══ Supplied material ══
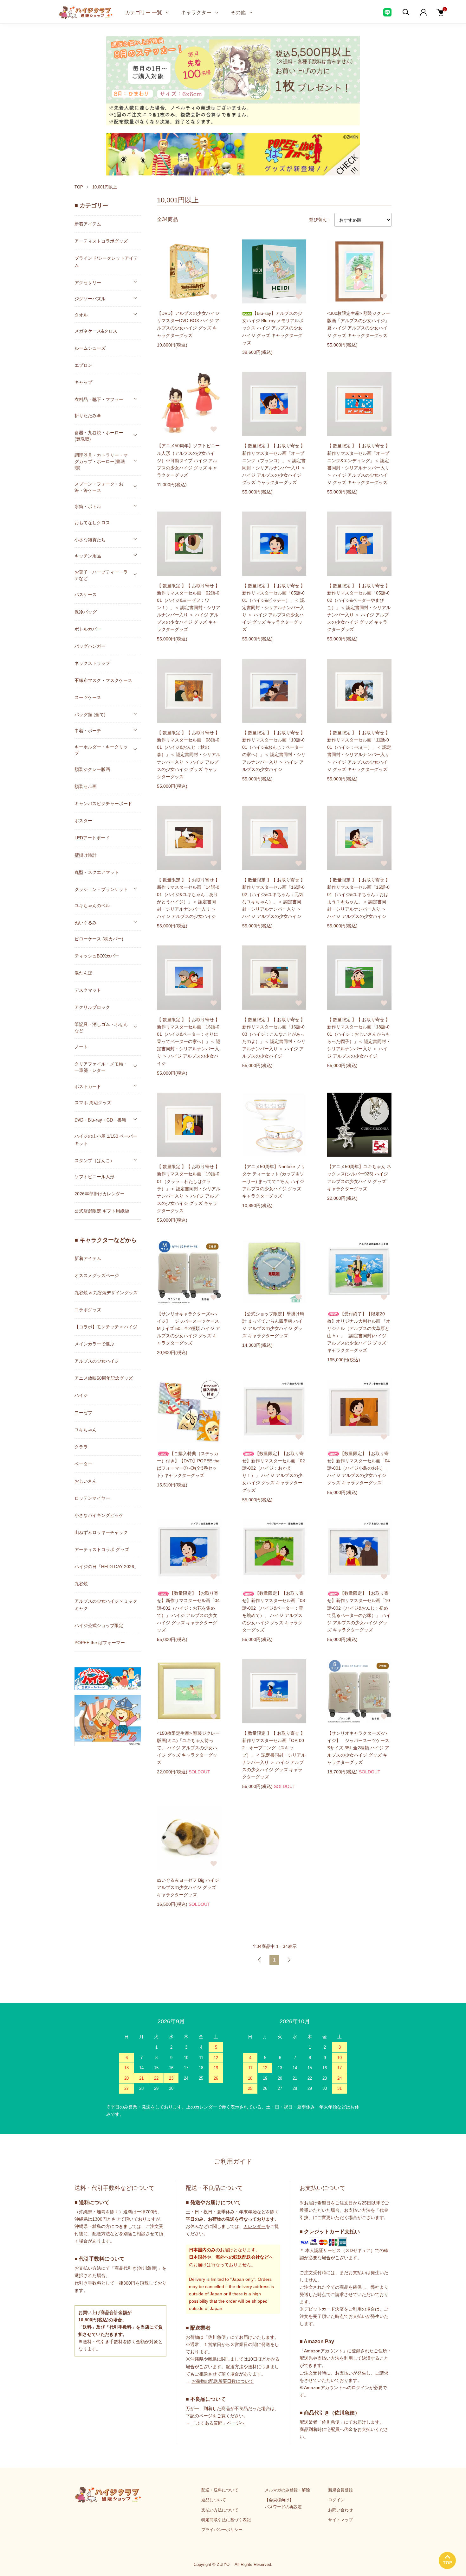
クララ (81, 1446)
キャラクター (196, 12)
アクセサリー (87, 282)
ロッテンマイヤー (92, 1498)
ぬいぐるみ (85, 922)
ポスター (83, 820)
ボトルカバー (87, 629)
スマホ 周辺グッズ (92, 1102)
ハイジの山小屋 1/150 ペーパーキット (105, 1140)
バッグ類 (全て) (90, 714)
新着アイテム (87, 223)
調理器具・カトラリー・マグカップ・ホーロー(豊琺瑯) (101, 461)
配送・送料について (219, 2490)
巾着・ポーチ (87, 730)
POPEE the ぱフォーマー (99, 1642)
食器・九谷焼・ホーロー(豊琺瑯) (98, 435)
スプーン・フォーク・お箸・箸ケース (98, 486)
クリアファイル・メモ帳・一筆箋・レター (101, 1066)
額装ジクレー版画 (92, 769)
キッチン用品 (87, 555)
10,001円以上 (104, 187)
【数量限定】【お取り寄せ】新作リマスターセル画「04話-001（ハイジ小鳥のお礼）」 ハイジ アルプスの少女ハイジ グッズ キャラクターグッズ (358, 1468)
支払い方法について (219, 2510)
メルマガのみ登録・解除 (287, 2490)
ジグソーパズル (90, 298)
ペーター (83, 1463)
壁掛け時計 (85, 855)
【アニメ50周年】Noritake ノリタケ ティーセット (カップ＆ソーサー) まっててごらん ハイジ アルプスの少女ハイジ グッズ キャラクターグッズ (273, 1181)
═══
**Aim**
Starting with the line that contains "メルマガのみ登録・解除 (287, 2490)" and going on through the last line of the listing, output those lines as a JSON list of strings, one string per line, with blank lines left out.

**Result of the exercise**
[
  "メルマガのみ登録・解除 (287, 2490)",
  "ジグソーパズル (90, 298)",
  "ペーター (83, 1463)",
  "壁掛け時計 (85, 855)",
  "【アニメ50周年】Noritake ノリタケ ティーセット (カップ＆ソーサー) まっててごらん ハイジ アルプスの少女ハイジ グッズ キャラクターグッズ (273, 1181)"
]